◆ **Work task A**
How does the rapper define feminism in the profile of the Zapotec rapper?
◆ **Work task B**
Reproduce the passage in the profile of the Zapotec rapper from "Discovering rap enabled" up to and including "with more people.".

◆ **Source document**
Mexican artist Mare Avertencia Lirika, a Zapotec rapper from the state of Oaxaca, wants to be part of redefining the genre to be less aggressive and misogynistic, and instead dominated with socially conscious and feminist messages. She grew up in an area where there was a high rate of marginalization and migration, Mare was influenced by resistance poetry taught in school.

Because of her family and community struggles, she quickly learned about the importance of social justice.

“Rap helped me find myself, and recognize the many identities within society, whether they are migrants, Zapotec, women or feminists,” she said in an interview with El Universal.

Feminism is a big part of Mare’s lyrics which stems from the experiences she would see the women in her family go through. Defining it simply as “the struggle of women gaining human rights”, it goes hand in hand with her focus on social justice.


“In my family, we are mostly women. And even though many of us had to take the reins, the social norms still determined the difference between us and the men,” she said, explaining how the role of women was often minimized in her community.

Discovering rap enabled her to give her a voice to critique her thoughts, and coupled with her early understanding of struggle among her people and the value of protest poetry, Mare realized this would be her outlet to share her experiences with more people.

“Being able to understand how difficult it was for a mother to take care of her children and how migration impacted my family, it made me have a sense of awareness and responsibility from a young age. Leaving these difficult conditions led me to understand the world differently, and rap helped me channel that,” she said.

◆ **Input data**
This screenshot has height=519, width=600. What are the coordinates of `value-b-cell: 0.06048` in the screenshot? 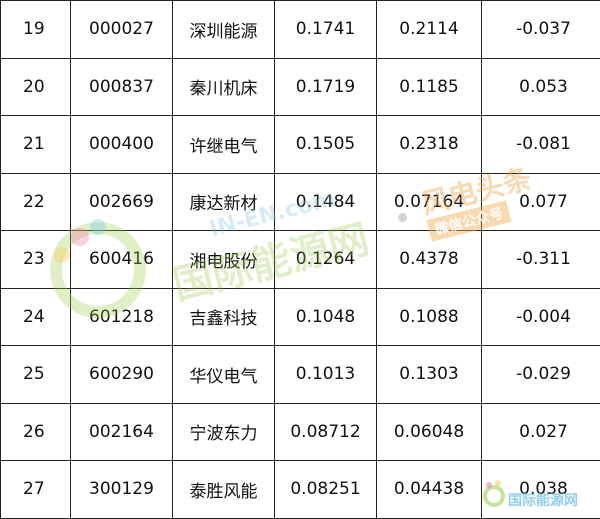 It's located at (430, 432).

◆ **Written solution A**
She defines it as "the struggle of women gaining human rights."

◆ **Written solution B**
Discovering rap enabled her to give her a voice to critique her thoughts, and coupled with her early understanding of struggle among her people and the value of protest poetry, Mare realized this would be her outlet to share her experiences with more people.